For the data below, give again exactly the lines from the one containing "Where should I click to: Click the 123" through the one containing "Task: Click the (1", both ends included, and no others.

Records from a data source
********
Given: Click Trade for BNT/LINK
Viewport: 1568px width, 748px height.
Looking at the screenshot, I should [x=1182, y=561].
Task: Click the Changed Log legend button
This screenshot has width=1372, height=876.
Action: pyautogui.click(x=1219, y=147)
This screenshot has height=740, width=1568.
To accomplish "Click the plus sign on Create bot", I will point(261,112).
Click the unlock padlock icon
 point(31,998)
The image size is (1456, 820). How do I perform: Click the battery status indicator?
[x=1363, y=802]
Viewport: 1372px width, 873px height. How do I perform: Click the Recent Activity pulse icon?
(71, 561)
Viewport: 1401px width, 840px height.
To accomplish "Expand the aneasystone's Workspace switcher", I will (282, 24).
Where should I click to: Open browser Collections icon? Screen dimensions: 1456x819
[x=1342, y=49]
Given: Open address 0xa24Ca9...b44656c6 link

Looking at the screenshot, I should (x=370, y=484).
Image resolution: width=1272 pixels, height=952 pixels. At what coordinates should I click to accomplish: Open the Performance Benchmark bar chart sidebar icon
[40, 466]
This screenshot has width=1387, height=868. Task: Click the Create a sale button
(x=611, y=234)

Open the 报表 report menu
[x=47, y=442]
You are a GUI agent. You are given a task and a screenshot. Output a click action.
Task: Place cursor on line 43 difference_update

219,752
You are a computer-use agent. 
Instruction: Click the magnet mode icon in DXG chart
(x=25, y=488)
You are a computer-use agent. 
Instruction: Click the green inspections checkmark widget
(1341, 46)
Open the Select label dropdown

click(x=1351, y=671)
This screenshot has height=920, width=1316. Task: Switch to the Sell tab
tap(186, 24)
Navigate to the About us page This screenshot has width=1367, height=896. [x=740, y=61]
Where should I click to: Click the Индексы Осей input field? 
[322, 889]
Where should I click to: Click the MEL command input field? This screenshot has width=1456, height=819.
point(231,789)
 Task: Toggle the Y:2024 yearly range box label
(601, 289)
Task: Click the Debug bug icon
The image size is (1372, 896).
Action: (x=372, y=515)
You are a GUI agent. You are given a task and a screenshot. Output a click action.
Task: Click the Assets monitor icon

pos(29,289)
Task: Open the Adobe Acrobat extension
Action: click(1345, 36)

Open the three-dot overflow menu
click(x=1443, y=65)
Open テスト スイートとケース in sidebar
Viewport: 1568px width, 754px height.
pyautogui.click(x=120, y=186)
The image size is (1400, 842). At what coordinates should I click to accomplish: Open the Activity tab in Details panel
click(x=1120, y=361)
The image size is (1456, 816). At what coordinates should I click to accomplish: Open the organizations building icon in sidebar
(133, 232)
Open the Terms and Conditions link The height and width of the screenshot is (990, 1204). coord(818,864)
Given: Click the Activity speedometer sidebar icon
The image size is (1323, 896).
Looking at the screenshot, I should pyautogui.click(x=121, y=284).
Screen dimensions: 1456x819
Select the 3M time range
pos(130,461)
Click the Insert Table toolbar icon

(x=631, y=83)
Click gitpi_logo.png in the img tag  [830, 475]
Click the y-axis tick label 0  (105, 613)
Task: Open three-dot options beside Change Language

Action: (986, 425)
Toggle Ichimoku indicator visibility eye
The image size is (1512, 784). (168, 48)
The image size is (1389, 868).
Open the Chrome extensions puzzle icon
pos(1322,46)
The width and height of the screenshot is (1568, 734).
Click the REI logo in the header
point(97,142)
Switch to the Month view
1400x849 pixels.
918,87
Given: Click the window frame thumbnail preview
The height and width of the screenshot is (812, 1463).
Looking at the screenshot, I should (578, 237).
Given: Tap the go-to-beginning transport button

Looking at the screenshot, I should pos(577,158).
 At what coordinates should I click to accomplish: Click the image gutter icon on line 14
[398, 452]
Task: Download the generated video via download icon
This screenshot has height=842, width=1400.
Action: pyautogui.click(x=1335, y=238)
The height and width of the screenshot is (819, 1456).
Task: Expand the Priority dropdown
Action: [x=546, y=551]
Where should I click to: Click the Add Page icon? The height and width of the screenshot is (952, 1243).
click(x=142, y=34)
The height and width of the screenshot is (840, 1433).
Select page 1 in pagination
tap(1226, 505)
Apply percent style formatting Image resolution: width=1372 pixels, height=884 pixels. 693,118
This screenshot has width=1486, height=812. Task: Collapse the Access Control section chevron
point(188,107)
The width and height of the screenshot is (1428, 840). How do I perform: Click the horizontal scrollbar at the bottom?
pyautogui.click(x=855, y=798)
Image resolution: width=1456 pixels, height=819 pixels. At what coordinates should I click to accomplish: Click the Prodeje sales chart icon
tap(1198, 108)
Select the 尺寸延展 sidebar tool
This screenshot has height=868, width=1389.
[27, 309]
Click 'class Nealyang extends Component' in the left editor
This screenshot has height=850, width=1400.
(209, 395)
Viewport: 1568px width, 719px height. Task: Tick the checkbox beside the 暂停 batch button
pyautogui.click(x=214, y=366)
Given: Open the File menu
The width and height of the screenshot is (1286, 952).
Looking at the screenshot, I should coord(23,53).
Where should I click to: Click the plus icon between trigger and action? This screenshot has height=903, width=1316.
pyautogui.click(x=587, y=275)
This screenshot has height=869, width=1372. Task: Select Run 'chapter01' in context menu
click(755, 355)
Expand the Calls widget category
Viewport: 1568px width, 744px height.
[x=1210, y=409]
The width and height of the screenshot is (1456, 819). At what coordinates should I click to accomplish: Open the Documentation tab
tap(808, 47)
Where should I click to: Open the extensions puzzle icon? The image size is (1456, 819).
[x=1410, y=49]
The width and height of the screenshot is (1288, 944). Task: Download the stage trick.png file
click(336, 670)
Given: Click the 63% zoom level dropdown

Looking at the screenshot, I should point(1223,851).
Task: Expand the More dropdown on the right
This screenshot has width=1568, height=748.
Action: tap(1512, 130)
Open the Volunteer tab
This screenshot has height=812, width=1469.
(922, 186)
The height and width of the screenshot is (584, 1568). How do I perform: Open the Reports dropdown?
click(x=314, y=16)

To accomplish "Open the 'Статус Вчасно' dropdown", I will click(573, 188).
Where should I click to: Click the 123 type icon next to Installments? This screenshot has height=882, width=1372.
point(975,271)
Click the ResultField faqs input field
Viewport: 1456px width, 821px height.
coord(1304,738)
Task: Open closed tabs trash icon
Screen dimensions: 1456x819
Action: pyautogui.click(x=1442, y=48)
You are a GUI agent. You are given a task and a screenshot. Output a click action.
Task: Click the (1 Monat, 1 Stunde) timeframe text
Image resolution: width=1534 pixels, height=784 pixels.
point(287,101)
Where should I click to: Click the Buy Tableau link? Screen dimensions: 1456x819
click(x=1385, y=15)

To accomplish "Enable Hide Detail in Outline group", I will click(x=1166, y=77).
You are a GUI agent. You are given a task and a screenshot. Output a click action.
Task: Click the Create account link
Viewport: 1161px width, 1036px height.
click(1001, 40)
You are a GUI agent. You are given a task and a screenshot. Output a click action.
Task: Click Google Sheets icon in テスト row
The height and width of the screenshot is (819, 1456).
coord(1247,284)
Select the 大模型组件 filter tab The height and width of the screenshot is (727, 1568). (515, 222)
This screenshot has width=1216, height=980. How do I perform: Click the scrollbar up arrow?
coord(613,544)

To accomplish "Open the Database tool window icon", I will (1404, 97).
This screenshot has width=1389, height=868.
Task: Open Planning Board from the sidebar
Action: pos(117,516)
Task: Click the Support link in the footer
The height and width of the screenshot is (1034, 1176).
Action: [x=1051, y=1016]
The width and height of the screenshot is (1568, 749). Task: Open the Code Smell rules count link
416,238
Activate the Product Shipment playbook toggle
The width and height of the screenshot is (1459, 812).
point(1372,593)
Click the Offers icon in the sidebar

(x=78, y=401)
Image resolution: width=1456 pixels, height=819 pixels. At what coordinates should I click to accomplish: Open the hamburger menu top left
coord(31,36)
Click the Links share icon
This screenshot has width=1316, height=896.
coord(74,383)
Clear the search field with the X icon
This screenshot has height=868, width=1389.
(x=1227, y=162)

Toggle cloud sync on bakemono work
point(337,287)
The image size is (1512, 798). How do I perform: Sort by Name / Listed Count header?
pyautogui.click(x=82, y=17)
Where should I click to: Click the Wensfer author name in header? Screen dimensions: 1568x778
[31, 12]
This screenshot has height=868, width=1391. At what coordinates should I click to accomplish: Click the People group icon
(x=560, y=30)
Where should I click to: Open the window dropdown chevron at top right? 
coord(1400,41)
********
• **ANSWER SPACE**:
Where should I click to: Click the 123 type icon next to Installments? This screenshot has height=882, width=1372.
point(975,271)
Click the ResultField faqs input field
Viewport: 1456px width, 821px height.
coord(1304,738)
Task: Open closed tabs trash icon
Screen dimensions: 1456x819
Action: pyautogui.click(x=1442, y=48)
You are a GUI agent. You are given a task and a screenshot. Output a click action.
Task: Click the (1 Monat, 1 Stunde) timeframe text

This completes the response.